Creating the John King Brain Tumour Foundation Hospital Garden – The roof garden outside McKissock Ward at Atkinson Morley Wing has been an invaluable space for not only neurosurgical patients, families, and visitors but staff too and became a peaceful haven for the staff during the COVID 19 pandemic where they could escape the intensity of the wards and feel the fresh air.
Over the years we have seen to garden transformed, with the help and support of friends, family, and the generosity of donations.
The roof garden journey began in 2015, when much-loved chef, John King John received the devastating news that he had been diagnosed with a glioblastoma brain tumour, a condition from which he sadly passed away on 22 November 2016 after an incredibly brave and dignified fight against his illness.
During John’s treatment, John’s family discovered the gardens for neurological patients outside McKissock Ward at Atkinson Morley Wing, part of St. George’s Hospital Trust, Tooting, London. The roof garden is a hidden oasis of green on the second floor of the Atkinson Morley Wing, adjacent to the McKissock Neurosurgery Ward. The gardens were commissioned by the famous brain surgeon, Henry Marsh CBE, to help with patient recovery, however following Henry’s retirement in 2015 the gardens were in serious need of some TLC.
With the agreement of the hospital, John and Laura adopted the garden and with a team of friends started to bring it back to life.

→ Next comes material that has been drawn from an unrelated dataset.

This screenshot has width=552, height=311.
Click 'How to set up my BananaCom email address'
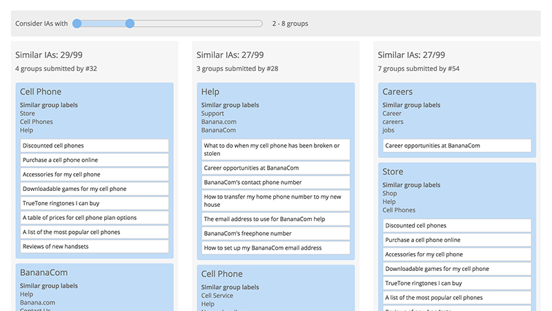(x=276, y=248)
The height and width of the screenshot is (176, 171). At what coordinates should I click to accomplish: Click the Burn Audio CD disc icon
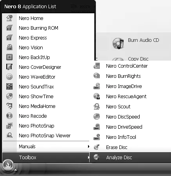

Helping them with the revival of the garden was RHS Gold Medal-winning Garden Designer Tony Woods, and landscape company ‘Garden Club London Ltd’, who later designed the John King Brain Tumour Foundation Garden at Hampton Court Flower Festival in 2020, which was then transported to the hospital for a stylish upgrade.
Everyone was so passionate about improving and developing the roof garden that John and Laura decided to launch a charity to raise funds for ongoing improvements and maintenance of the garden.
The calming environment is designed to aid recovery and provide a safe space for often difficult conversations. The garden demonstrates how the charity is transforming under-used areas of grey concrete rooftops into hidden sanctuaries for people and wildlife to discover and enjoy. a peaceful rooftop oasis for neurosurgical patients and staff to use.
The benefits of the hospital garden have been invaluable, which is why the John King Brain Tumour Foundation continue to upgrade and support the garden for all who use it.
Hospital gardens have a host of benefits including:
Stress reduction: The gardens provide a calming and relaxing environment that can help reduce stress and anxiety levels in patients, visitors, and staff. Spending time in a peaceful and natural setting has been shown to have a positive effect on mental and physical health.
Improved mood and well-being: The gardens provide a respite from the sterile and clinical environment of a hospital. Everyone can enjoy the beauty of nature, which can improve mood and promote a sense of well-being.
Positive distraction: A beautiful space can offer a positive distraction for patients undergoing medical procedures or treatments. The beauty and serenity of the garden can provide a welcome distraction from pain and discomfort.
Physical activity: Gardens can also provide a space for physical activity, such as walking or gardening, which can help promote physical health and recovery.
Therapeutic benefits: For patients undergoing rehabilitation, hospital gardens can provide a therapeutic environment that can aid in the recovery process. Gardening and other horticultural activities can also provide therapeutic benefits for patients with mental health conditions.
Educational opportunities: This is a wonderful space to offer educational opportunities for patients, visitors, and staff. For example, visitors can learn about different plant species and their medicinal properties, while patients can learn about healthy eating and lifestyle choices.
Overall, The McKissock Garden offers a host of benefits that can improve the quality of life for all those who visit it.